Weekly Market Commentary | Week of April 23, 2012

Highlights

  • In April, the markets seem to be suffering from a case of spring allergies. Like pollen-induced sneezes, the spasms at each of the data points have resulted in a noticeable uptick in volatility after a very quiet first quarter.

  • The symptoms are not likely to clear up this week with many allergens floating around: the Fed meeting, first quarter earnings reports, key economic data, the French elections, the worsening recession in Europe, and earnings reports from Spanish banks.

  • Investors' immune systems may be hypersensitive after the past five years. But the market's symptoms may also be signs of an oncoming illness potentially leading to a sustained pullback.

Spring Allergies or Something Worse?

In April, the markets seem to be suffering from a case of spring allergies. One day they are feeling better and climbing higher, the next they weaken and drop. Like pollen-induced sneezes, the almost involuntary market spasms at each of the data points have resulted in a noticeable uptick in volatility after a very quiet first quarter. In fact, so far during April nearly half of the trading days, six out of 14, have seen more than a 1% swing in the S&P 500. This is just one day less than the seven 1% swing days in the stock market during the entire first quarter.

The symptoms are not likely to clear up this week. The allergens floating around the U.S. this week that markets may react to include: the Fed meeting, first quarter earnings reports, and key economic data.

  • The Fed may not offer enough insight on a potential QE3-a third round of quantitative easing-that investors seem to be looking for after recent economic data.

  • First quarter earnings reports thus far generally exceeded analyst estimates by a wide margin without material downward revisions to upcoming quarters' estimates. Yet the stock market, as measured by the S&P 500, was up only about 0.6% last week and investors' bar of expectations may now be even higher as the earnings reporting season nears the halfway point later this week.

  • Among the economic data released this week, initial jobless claims will be closely watched to see if they make a third consecutive week of deterioration and qualify as red flag number five out of our 10 leading indicators of another spring slide in the stock market and other "risk assets." (See the Weekly Market Commentary "10 Indicators to Watch for Another Spring Slide" From March 26, 2012 for more details).

The real test for the markets this week may come from overseas as markets react to: the French elections and accompanying policy uncertainty, the recession worsening in Europe, and finally Spanish banks will report their earnings.

  • We will have to see what Socialist Party candidate Francois Hollande's victory in the first round French presidential election on Sunday, April 22 means to European politics and the French-German relationship in leading the unified anti-crisis programs. Hollande's socialist political ideology may make for a difficult relationship with Germany's right-leaning Chancellor Angela Merkel. In addition, French domestic politics could change with higher spending proposals likely under Hollande-he has stated an intention to renegotiate European treaties on deficit limits-and could push French bond yields higher.

  • As the European recession deepens-evidenced this week by a disappointing European manufacturing report for April-for the first time since before Japan entered its multi-decade slump, German 2-year bond yields have dipped lower than those of Japan, at around 0.1%. This decline in 2-year yields to near zero reflects both a flight to quality within Europe, as money leaves Spanish and Italian bonds, and a deteriorating outlook for growth. The specter of a lost decade is overhanging Europe as it echoes the post-bubble Japanese economy in the 1990s defined by troubled banks, a deepening recession, a volatile stock market, and very low yields.

  • Many Spanish banks will report first quarter earnings this week, including heavyweights Banco Popular, Santander, and BBVA. Spain's problems lie largely with its banks. Markets have been pricing in an increasing probability of a bank default in recent weeks, suggesting injections of capital may be necessary. Investors will be looking for the scope of the damage to balance sheets resulting from the ongoing real estate declines and recession along with the accompanying need for government capital. The scrutiny will be intense, with Spanish 10-year bond yields back up to around 6% from as low at 4.8% in February, despite the International Monetary Fund (IMF) getting pledges for an even bigger financial crisis backstop.

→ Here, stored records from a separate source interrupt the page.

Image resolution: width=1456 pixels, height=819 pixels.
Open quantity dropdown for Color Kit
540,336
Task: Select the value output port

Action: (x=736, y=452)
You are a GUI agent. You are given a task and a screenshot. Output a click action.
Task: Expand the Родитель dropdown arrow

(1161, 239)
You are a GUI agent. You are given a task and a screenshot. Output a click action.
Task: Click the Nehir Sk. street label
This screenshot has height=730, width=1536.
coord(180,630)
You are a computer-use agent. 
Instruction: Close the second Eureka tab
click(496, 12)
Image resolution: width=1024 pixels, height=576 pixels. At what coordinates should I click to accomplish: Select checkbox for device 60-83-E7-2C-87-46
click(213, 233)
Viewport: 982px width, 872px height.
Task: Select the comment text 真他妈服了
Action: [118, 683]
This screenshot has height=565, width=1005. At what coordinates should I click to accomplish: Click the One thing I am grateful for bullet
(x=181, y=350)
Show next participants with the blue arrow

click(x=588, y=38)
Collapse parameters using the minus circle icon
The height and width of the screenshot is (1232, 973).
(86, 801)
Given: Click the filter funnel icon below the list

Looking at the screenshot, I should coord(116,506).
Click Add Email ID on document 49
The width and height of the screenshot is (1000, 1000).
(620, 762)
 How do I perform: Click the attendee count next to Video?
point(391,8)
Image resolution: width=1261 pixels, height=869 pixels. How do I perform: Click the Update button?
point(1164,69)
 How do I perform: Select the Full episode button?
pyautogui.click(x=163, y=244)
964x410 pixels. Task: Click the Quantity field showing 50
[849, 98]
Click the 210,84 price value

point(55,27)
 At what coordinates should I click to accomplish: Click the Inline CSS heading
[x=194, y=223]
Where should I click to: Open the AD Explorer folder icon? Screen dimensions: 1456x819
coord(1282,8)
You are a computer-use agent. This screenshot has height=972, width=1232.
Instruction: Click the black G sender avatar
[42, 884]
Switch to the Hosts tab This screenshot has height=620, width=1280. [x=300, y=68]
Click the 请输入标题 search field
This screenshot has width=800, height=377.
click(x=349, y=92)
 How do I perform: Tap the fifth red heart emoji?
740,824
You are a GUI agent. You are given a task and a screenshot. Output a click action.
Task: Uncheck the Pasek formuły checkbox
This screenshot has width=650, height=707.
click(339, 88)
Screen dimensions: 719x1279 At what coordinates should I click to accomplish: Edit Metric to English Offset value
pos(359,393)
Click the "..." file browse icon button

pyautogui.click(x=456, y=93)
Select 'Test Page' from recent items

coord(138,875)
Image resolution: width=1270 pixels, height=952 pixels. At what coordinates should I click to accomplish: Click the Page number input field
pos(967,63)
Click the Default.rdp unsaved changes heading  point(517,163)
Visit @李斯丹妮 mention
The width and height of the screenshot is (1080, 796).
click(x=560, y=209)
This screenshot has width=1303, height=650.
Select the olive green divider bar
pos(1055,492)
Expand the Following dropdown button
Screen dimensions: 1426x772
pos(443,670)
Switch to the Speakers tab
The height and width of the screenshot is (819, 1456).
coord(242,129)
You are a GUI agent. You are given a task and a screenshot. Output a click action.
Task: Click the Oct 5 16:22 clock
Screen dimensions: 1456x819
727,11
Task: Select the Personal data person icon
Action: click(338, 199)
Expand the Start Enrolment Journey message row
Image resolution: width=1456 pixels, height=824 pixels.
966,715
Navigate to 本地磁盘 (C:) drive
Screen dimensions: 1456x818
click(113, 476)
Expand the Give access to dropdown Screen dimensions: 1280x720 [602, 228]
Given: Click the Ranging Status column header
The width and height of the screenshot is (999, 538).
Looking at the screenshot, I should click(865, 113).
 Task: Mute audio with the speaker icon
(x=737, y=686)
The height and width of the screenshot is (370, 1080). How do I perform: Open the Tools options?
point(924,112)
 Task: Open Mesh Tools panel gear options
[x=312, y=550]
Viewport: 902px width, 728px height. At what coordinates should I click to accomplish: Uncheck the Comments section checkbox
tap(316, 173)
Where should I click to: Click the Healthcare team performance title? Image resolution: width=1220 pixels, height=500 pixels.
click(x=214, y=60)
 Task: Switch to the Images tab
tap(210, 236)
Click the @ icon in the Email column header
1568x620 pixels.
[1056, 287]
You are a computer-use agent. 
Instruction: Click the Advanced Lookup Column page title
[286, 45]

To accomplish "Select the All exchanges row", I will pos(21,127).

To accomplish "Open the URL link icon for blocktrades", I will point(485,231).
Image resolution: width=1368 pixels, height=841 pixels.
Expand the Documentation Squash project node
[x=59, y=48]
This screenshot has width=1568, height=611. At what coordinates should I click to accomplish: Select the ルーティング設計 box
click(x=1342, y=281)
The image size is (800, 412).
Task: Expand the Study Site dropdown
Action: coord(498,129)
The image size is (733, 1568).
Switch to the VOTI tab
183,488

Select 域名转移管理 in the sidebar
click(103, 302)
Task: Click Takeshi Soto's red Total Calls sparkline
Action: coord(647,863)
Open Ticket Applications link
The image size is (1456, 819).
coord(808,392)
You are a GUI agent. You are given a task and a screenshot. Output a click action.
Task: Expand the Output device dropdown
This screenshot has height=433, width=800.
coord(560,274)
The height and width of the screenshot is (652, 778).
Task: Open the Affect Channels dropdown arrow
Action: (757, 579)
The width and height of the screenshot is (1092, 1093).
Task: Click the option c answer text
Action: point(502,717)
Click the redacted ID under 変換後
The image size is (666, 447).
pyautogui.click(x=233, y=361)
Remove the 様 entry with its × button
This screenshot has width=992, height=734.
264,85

Investors' immune systems may be hypersensitive after the past five years. But the market's symptoms may also be signs of an oncoming illness. Despite worries, stocks climbed 30% during the past two quarters. With volatility now returning and the market advance becoming led by fewer stocks (the average S&P 500 stock is stuck at the level reached in early February), further signs are emerging in market behavior that it may be vulnerable to a pullback.

IMPORTANT DISCLOSURES

The economic forecasts set forth in the presentation may not develop as predicted and there can be no guarantee that strategies promoted will be successful.

International and emerging markets investing involves special risks, such as currency fluctuation and political instability, and may not be suitable for all investors.

The Standard & Poor's 500 Index is a capitalization-weighted index of 500 stocks designed to measure performance of the broad domestic economy through changes in the aggregate market value of 500 stocks representing all major industries.

Quantitative Easing is a government monetary policy occasionally used to increase the money supply by buying government securities or other securities from the market. Quantitative easing increases the money supply by flooding financial institutions with capital in an effort to promote increased lending and liquidity.

To the extent you are receiving investment advice from a separately registered independent investment advisor, please note that LPL Financial is not an affiliate of and makes no representation with respect to such entity.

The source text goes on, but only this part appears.